SAMJ: South African Medical Journal
versión On-line ISSN 2078-5135
versión impresa ISSN 0256-9574
RICHTER, K; BECKER, P; HORTON, A y DREYER, G. Age-specific prevalence of cervical human papillomavirus infection and cytological abnormalities in women in Gauteng Province, South Africa. SAMJ, S. Afr. med. j. [online]. 2013, vol.103, n.5, pp.313-317. ISSN 2078-5135.
BACKGROUND: Women accessing the public health system in Gauteng province, South Africa are largely unscreened for cervical cancer and have a high background prevalence of human immunodeficiency virus (HIV) infection. OBJECTIVES: This cross-sectional study describes the age-specific prevalence of human papillomavirus (HPV) infection and cytological abnormalities among this urban and peri-urban population. METHOD: Over the period March 2009 - September 2011, 1 524 women attending public sector primary healthcare clinics were invited to participate in a cervical cancer screening study. All participants were screened with conventional cytology and HPV testing undertaken using the HPV linear array genotyping kit (Roche Molecular Systems). RESULTS: Of 1 472 women with valid cytology results, abnormalities were detected in 17.3% (n=255), of which 9.1% (n=134) were high-grade squamous intraepithelial lesions, and 0.5% (n=8) suggestive of squamous carcinoma. Of the 1 445 women with complete data, the overall and high-risk HPV DNA prevalences were 74.6% (n=1 078) and 54.3% (n=784), respectively. HPV type 16 and/or 18 were detected in 19.5% (n=282) of women. Age-specific prevalence of HPV showed a plateau-shaped curve.

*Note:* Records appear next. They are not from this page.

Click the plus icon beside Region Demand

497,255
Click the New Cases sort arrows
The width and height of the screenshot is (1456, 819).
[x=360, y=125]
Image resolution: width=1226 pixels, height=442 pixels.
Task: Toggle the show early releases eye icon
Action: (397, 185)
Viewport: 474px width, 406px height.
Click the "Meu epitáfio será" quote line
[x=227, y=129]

CONCLUSIONS: The prevalences of HPV infection and abnormal cytology were much higher than previously reported in general populations in South Africa and elsewhere. Higher age-specific prevalence and similar plateau-like age-specific epidemiological curves have previously only been described in studies among HIV-positive women. These findings have implications for planning and development of cervical screening programmes in developing countries with largely unscreened populations with a high background prevalence of HIV.